Para complicar o quadro de interesses em que se enreda o jornal, "El Tiempo" vem diversificando suas áreas de atuação. Agora está disputando a licitação pública para implantação da telefonia móvel colombiana. Há uma inegável semelhança com o caso das organizações Globo, que através da NEC também têm sua posição firmada na área de telefonia do Brasil.

O ombudsman do "El Tiempo", criticando o envolvimento do jornal, em uma de suas palestras, assistida por diretores de seu jornal, disse: "A atuação de jornalistas e veículos coincidentemente em uma época pré-eleitoral situa o jornalismo colombiano numa complicadíssima encruzilhada que o homem da rua expressaria assim: 'como criticar aquele de quem receberei favores?'. Os informados tem o direito de saber que os jornais e o Estado celebraram e celebrarão contratos que põem em risco sua objetividade e independência".

O estado de comoção - na quinta-feira, 17 soldados foram mortos em uma, segundo divulgaram as autoridades, emboscada da guerrilha - provocado pelo estado de guerra interna que dilacera a Colômbia em duas frentes, complica sobremaneira o exercício do jornalismo.

Os órgãos de segurança do Estado são quase sempre as fontes de informações sobre a ordem pública.
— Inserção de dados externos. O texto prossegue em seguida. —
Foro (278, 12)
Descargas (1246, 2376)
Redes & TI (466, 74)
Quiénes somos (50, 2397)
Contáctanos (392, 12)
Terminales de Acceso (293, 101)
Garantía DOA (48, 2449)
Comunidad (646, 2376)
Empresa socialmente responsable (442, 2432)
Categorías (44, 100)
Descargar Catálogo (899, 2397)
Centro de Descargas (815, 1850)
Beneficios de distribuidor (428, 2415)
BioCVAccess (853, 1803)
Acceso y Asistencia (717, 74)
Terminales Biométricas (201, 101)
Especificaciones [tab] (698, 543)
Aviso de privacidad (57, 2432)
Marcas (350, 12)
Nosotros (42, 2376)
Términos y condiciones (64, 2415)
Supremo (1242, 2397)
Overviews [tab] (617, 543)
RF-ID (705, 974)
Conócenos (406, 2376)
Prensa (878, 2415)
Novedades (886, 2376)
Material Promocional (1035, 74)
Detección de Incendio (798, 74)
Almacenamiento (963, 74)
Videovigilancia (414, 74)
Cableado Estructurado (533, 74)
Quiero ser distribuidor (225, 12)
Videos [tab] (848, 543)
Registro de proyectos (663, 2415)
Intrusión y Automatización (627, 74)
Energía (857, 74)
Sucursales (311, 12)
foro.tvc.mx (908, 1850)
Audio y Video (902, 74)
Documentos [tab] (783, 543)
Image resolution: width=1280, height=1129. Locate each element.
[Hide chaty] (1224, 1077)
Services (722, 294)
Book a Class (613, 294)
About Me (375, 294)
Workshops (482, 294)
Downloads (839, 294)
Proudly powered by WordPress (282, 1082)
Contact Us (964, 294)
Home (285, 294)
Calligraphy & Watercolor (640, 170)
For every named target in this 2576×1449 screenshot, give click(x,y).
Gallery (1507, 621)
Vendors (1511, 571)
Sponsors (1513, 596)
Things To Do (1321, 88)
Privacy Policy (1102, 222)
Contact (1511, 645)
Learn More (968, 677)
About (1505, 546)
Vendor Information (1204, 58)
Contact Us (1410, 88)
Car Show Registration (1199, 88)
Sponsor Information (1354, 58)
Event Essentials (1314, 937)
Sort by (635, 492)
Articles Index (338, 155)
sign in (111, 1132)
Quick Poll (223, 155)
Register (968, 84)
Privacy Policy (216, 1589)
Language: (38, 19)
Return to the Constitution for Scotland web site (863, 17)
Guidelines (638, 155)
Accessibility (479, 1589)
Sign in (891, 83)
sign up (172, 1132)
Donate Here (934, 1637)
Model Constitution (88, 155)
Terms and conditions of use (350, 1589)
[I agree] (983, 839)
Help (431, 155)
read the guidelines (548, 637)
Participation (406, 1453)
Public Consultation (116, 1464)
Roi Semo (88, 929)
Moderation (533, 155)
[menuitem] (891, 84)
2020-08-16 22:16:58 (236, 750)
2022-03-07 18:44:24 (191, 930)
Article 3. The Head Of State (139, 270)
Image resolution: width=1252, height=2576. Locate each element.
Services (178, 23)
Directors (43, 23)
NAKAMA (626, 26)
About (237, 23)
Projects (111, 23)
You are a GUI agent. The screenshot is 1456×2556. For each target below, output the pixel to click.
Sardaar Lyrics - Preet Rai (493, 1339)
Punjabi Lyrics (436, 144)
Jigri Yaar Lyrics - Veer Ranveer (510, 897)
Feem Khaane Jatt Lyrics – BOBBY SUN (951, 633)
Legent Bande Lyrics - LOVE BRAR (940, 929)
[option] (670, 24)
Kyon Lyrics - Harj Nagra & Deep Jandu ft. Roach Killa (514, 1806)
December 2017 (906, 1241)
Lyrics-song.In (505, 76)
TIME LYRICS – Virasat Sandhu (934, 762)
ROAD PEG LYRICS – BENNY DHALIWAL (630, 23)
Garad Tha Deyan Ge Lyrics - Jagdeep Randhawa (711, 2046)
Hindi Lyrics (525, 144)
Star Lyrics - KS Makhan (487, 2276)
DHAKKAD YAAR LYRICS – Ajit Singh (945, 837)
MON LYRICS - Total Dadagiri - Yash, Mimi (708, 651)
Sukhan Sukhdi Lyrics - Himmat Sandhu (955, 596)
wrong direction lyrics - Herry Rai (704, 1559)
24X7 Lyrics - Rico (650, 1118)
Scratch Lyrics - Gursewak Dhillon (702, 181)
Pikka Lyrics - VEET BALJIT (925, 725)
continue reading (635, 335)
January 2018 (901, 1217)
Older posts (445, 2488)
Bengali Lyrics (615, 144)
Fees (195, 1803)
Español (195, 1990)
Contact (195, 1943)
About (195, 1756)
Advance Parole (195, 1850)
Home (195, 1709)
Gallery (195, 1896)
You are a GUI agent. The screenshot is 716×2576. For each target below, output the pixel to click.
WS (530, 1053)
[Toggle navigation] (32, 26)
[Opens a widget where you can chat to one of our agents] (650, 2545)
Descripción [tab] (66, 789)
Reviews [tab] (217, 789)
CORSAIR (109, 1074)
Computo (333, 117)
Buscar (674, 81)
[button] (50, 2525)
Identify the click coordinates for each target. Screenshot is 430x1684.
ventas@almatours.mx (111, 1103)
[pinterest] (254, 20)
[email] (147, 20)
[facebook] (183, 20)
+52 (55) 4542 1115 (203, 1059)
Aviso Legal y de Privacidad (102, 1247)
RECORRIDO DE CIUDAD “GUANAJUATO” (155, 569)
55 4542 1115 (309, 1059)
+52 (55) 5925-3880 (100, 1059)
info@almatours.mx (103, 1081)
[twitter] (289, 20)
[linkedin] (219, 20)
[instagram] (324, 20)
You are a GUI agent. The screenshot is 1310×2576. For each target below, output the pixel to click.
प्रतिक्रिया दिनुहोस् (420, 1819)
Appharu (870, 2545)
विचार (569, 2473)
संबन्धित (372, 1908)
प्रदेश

Os comunicados são em geral otimistas e manipulados com objetivos políticos. Com frequência, inocentes são acusados pelo governo e há jornais, como "El Tiempo", que reproduzem os comunicados oficiais sem qualquer alerta aos leitores.

A comoção nacional transfere-se nos mesmos moldes para a guerra contra o narcotráfico, sem fala no que ocorre no caso dos narcoguerrilheiros, uma associação das duas modalidades. Há pouco mais de 15 dias, o "defensor del pueblo" colombiano (espécie de procurador da Rerpública) divulgou um relatório sobre violações de direitos humanos no país. O relatório abordava centenas de casos, inclusive de tortura, responsabilizado a guerrilha por violações, mas também as autoridades policiais, em outros casos.

"El Tiempo", por ordem de seu editor-geral, publicou apenas as partes do relatório que se referiam às violações cometidas pelos guerrilheiros. O título da reportagem que aludia às violações era "Coordenadoria guerrilheira tortura civis e soldados inocentes".

O ombudsman do "El Tiempo" escreveu em sua coluna dominical que o noticiário foi intencionalmente manipulado, o que foi uma atitude corajosa, podendo ser, entretanto entendida por alguns setores mais radicais de direita como proteção para aquelas aos quais a lei não permite que sejam protegidos, os guerrilheiros que atentam contra a segurança do Estado.

Só podemos saber de tudo isso porque agora há um ombudsman na Colômbia. Outros jornais devem ter os mesmos problemas, mas não há como sabe-lo. Devo corrigir-me. Há um outro ombudsman em um jornal colombiano, uma mulher, Sonia Diaz Mantilla, que é também diretora de seu jornal "Vanguardia Liberal". Diaz Martilla dispõe-se a abandonar uma das duas posições que acumula para encerrar o conflito entre os papéis que assumiu.